Fray Benito se puso en pie, frotándose los ojos y dirigiéndose al altar dijo:

-Está bien, Señora, buscaré las telas.

Y al amanecer abandonó el convento y se fue para Sevilla, donde empezó a visitar una por una las casas de distintas personas a quienes conocía como protectoras del convento y limosneras de los pobres. Y en un sitio consiguió que le dieran un trozo de tela blanca; en otro lado una cortinilla de gasa o de tul; en otro unas cintas.

Con todo ello fue llenando un saco y al anochecer ya estaba de regreso al convento.

Se hizo unas sopas, porque estaba hambriento, y después salió un rato a pasear por la huerta y por el pequeño cementerio de los religiosos, rezando su obligación diaria. Después recogió el saco y se fue con él a la capilla; se acercó al altar, vació sobre él todas las telas que había limosneado y dijo dirigiéndose a la imagen de la Virgen:

-Yo ya he cumplido con lo mío que era buscar las telas. Ahora os toca a Vos, Virgen Santísima. Así que Señora, ¿quieres coser? Señora, ¿quieres cortar?. Y, poniendo al mismo tiempo unas tijeras, una aguja, un carrete de hilo y un dedal al dalo de las telas, se santiguó y salió de la capilla apresuradamente. 

Llegó a su celda y allí se puso de rodillas y permaneció largo rato en oración.

Por fin, empujado por la curiosidad y al mismo tiempo por la confianza, volvió a la capilla:

¡Allí estaba extendido sobre el altar el ajuar de novia más bello y deslumbrante que se hubiera podido soñar!: Un vestido de seda, de elegante corte: un velo largo, ceñido a una diadema. Y un montón de corpiños, basquiñas, faldas y sayas que componían toda una variedad que hubiera envidiado a cualquier mujer para casarse.

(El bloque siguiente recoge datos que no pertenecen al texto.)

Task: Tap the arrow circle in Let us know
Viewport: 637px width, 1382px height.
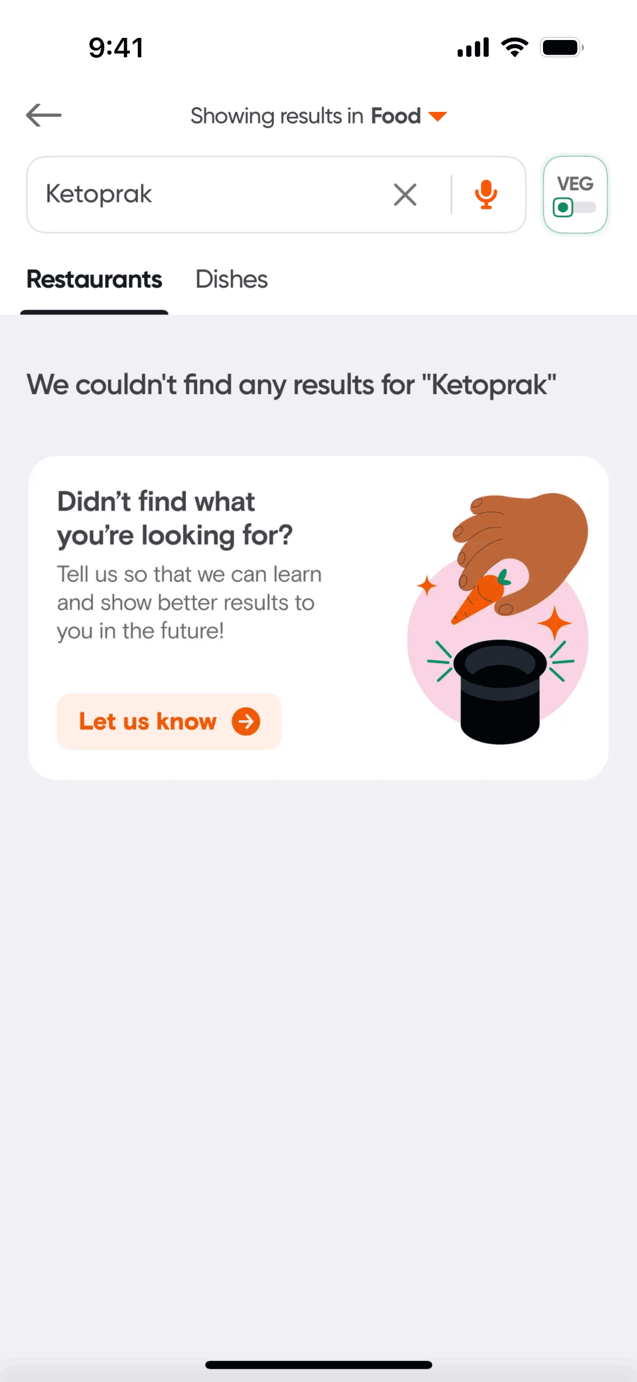Action: pos(246,721)
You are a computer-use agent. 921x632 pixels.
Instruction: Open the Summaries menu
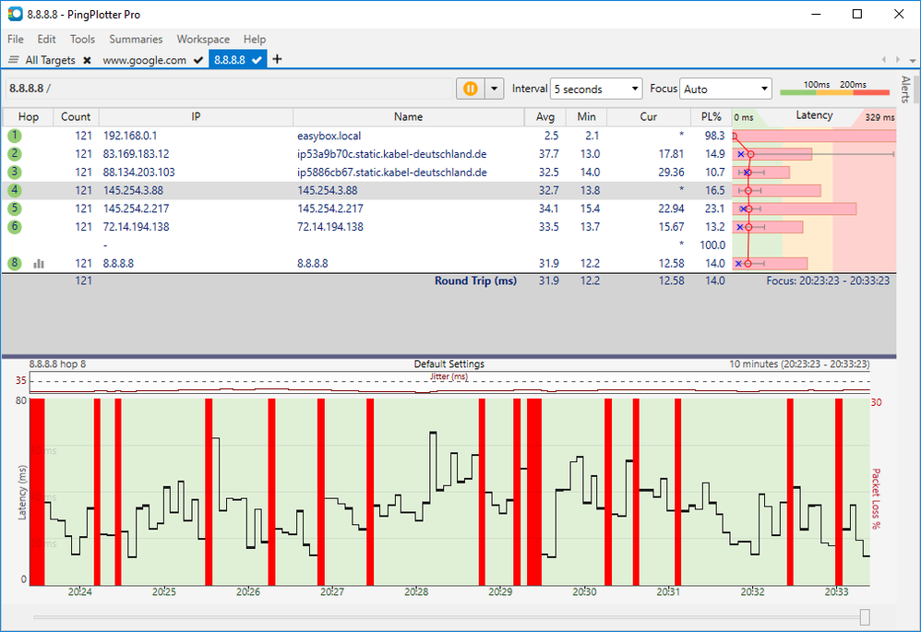coord(136,40)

Y así fue cómo Conchita, la hija del oficial panadero más humilde de Sevilla, pudo celebrar su boda con lucimiento y sin que su novio ni la familia de él se avergonzasen de su pobreza.

Fray Benito continuó largos años en el convento abandonado de San Jacinto, cuidando la huerta, el cementerio de sus hermanos religiosos y el altar en donde la Virgen había hecho el oficio de costurera, milagrosamente, cuando él le pidió:

-Señora, ¿quieres coser? Señora, ¿quieres cortar?

Fuente: Tradiciones y Leyendas sevillanas, José María de Mena.